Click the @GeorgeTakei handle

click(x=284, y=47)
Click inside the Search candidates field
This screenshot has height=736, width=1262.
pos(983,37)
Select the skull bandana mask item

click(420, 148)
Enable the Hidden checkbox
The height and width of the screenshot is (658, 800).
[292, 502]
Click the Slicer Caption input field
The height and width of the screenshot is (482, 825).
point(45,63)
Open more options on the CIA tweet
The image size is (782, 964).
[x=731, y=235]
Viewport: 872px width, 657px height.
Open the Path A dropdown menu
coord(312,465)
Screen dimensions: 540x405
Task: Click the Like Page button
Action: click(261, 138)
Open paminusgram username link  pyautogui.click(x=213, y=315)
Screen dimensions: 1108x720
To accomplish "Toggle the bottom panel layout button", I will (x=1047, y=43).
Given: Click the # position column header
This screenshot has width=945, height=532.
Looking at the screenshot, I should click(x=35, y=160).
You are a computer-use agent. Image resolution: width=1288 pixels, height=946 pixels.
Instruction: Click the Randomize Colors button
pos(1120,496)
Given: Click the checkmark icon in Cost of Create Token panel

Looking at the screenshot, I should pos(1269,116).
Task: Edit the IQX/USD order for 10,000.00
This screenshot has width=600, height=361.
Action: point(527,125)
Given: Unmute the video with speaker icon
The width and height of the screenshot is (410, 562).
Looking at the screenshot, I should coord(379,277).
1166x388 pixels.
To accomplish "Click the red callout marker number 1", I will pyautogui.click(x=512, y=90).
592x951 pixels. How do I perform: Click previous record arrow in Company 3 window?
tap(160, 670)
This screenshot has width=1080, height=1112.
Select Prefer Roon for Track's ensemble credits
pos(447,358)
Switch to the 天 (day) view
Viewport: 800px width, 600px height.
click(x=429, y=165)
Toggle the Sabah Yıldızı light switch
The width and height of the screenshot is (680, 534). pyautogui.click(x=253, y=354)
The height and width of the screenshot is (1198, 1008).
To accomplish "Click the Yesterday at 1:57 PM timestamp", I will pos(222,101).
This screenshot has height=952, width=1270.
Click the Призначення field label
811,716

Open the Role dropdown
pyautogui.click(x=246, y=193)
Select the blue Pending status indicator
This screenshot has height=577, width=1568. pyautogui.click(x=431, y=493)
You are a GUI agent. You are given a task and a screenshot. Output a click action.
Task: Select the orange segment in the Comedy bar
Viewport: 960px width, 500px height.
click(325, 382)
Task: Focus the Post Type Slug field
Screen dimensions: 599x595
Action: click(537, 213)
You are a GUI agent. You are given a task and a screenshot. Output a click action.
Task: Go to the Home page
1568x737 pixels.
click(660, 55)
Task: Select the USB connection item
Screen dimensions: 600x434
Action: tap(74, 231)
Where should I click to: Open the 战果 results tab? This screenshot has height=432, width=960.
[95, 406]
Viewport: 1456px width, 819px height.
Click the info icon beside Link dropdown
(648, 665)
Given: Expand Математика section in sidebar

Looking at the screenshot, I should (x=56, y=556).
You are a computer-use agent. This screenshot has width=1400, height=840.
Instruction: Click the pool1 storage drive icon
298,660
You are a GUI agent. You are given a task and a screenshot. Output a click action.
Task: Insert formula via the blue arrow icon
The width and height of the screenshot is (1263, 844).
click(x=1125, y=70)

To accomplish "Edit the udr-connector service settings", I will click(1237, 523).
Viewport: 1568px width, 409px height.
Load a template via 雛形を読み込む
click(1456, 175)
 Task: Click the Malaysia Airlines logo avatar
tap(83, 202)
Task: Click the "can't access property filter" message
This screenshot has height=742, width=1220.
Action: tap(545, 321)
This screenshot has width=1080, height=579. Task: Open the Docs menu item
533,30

- - - - - - -

__Task to carry out__
All entries are to be repeated exactly and completely.

__Your solution__
Click the @GeorgeTakei handle

click(x=284, y=47)
Click inside the Search candidates field
This screenshot has height=736, width=1262.
pos(983,37)
Select the skull bandana mask item

click(420, 148)
Enable the Hidden checkbox
The height and width of the screenshot is (658, 800).
[292, 502]
Click the Slicer Caption input field
The height and width of the screenshot is (482, 825).
point(45,63)
Open more options on the CIA tweet
The image size is (782, 964).
[x=731, y=235]
Viewport: 872px width, 657px height.
Open the Path A dropdown menu
coord(312,465)
Screen dimensions: 540x405
Task: Click the Like Page button
Action: click(261, 138)
Open paminusgram username link  pyautogui.click(x=213, y=315)
Screen dimensions: 1108x720
To accomplish "Toggle the bottom panel layout button", I will (x=1047, y=43).
Given: Click the # position column header
This screenshot has width=945, height=532.
Looking at the screenshot, I should click(x=35, y=160).
You are a computer-use agent. Image resolution: width=1288 pixels, height=946 pixels.
Instruction: Click the Randomize Colors button
pos(1120,496)
Given: Click the checkmark icon in Cost of Create Token panel

Looking at the screenshot, I should pos(1269,116).
Task: Edit the IQX/USD order for 10,000.00
This screenshot has width=600, height=361.
Action: point(527,125)
Given: Unmute the video with speaker icon
The width and height of the screenshot is (410, 562).
Looking at the screenshot, I should coord(379,277).
1166x388 pixels.
To accomplish "Click the red callout marker number 1", I will pyautogui.click(x=512, y=90).
592x951 pixels. How do I perform: Click previous record arrow in Company 3 window?
tap(160, 670)
This screenshot has width=1080, height=1112.
Select Prefer Roon for Track's ensemble credits
pos(447,358)
Switch to the 天 (day) view
Viewport: 800px width, 600px height.
click(x=429, y=165)
Toggle the Sabah Yıldızı light switch
The width and height of the screenshot is (680, 534). pyautogui.click(x=253, y=354)
The height and width of the screenshot is (1198, 1008).
To accomplish "Click the Yesterday at 1:57 PM timestamp", I will pos(222,101).
This screenshot has height=952, width=1270.
Click the Призначення field label
811,716

Open the Role dropdown
pyautogui.click(x=246, y=193)
Select the blue Pending status indicator
This screenshot has height=577, width=1568. pyautogui.click(x=431, y=493)
You are a GUI agent. You are given a task and a screenshot. Output a click action.
Task: Select the orange segment in the Comedy bar
Viewport: 960px width, 500px height.
click(325, 382)
Task: Focus the Post Type Slug field
Screen dimensions: 599x595
Action: click(537, 213)
You are a GUI agent. You are given a task and a screenshot. Output a click action.
Task: Go to the Home page
1568x737 pixels.
click(660, 55)
Task: Select the USB connection item
Screen dimensions: 600x434
Action: tap(74, 231)
Where should I click to: Open the 战果 results tab? This screenshot has height=432, width=960.
[95, 406]
Viewport: 1456px width, 819px height.
Click the info icon beside Link dropdown
(648, 665)
Given: Expand Математика section in sidebar

Looking at the screenshot, I should (x=56, y=556).
You are a computer-use agent. This screenshot has width=1400, height=840.
Instruction: Click the pool1 storage drive icon
298,660
You are a GUI agent. You are given a task and a screenshot. Output a click action.
Task: Insert formula via the blue arrow icon
The width and height of the screenshot is (1263, 844).
click(x=1125, y=70)

To accomplish "Edit the udr-connector service settings", I will click(1237, 523).
Viewport: 1568px width, 409px height.
Load a template via 雛形を読み込む
click(1456, 175)
 Task: Click the Malaysia Airlines logo avatar
tap(83, 202)
Task: Click the "can't access property filter" message
This screenshot has height=742, width=1220.
Action: tap(545, 321)
This screenshot has width=1080, height=579. Task: Open the Docs menu item
533,30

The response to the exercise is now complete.